Two reasons. First, it allows you to make a realistic-looking phone number in the countries it covers (including the United States, the biggest media producer and fairly likely to be your home country), while avoiding the obvious fakeness of the 555 number. And second, it allows Tropers who are very knowledgeable about these things to talk at length about them (with the excuse of the first reason, of course). Every time you think this site can't get any nerdier, we do our best to prove you wrong, dear reader!

Scope

The fact that it's called the "North American Numbering Plan" should clue you in that it's not just a U.S. thing, or even a U.S.-Canadian thing. The NANP covers 25 distinct regions in 20 different countries throughout the North American continent and the Caribbean. It doesn't cover all of North America — Mexico is the biggest holdout — but it covers a surprising amount of it. It also covers some areas that aren't technically in North America at all, mostly U.S. territories in the Pacific.

The full list:

A brief history

From the invention of the telephone in 1876 through the first part of the 20th century, the telephone system in the U.S. and Canada was operated by regional and local telephone systems which formed part of the Bell System. Each system had a numbering plan which divided the area into "central offices" or "exchanges", which in turn assigned numbers to individual subscribers in the areas they handled.

Parts of the exercise —
**1.** Decide whether each statement below agrees with the text on the North American Numbering Plan. Answer yes or no for each and quote the exact words from the text that decide it. (a) The plan covers 25 distinct regions in 20 different countries. (b) Mexico is included in the plan. (c) The telephone was invented in 1876.
**2.** Write the next part of the text on the North American Numbering Plan, starting after its last sentence.

Dataset excerpt:
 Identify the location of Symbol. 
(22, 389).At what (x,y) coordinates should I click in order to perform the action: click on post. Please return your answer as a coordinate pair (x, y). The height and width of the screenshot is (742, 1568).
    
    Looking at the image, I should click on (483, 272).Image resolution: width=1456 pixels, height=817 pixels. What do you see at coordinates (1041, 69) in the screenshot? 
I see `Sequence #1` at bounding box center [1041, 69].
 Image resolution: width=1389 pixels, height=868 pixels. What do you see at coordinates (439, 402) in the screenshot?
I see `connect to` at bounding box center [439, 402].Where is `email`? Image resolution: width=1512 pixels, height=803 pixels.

Set of answers —
**1.**
(a) Yes: "The NANP covers 25 distinct regions in 20 different countries throughout the North American continent and the Caribbean."
(b) No: "It doesn't cover all of North America — Mexico is the biggest holdout"
(c) Yes: "From the invention of the telephone in 1876"

**2.**
The defining feature of the exchanges is that they were identified by two letters, typically the first two letters of the area the exchange served or some other memorable name, which was dialed as a very short Phone Word. Works from this era demonstrate this convention; for instance, the Hotel Pennsylvania in Manhattan, a major venue for Big Band music, inspired the song "Pennsylvania 6-5000", famously performed and recorded by Glenn Miller and his band.note  If you wanted to dial that number, you would use the first two letters of "Pennsylvania" to get "PE 6-5000" — turning that into all numbers (which wouldn't be standard until 1958) would get you 736-5000, which was indeed the local number of the hotel's front desk and remained so until the hotel's closure in 2020. One interesting exchange you may have heard of is "Klondike", as many works of the time had numbers going "Klondike 5-xxxx". "KL" spelled "55", and that's how you get a 555 number.

The system was far from uniform. Most central offices used two letters and five numbers, but a fair number used three letters and four numbers, smaller exchanges used two letters and four or even three numbers, and a few even used both four and five numbers. Needless to say, this mishmash of incompatible local systems proved to be a major obstacle for long-distance communication.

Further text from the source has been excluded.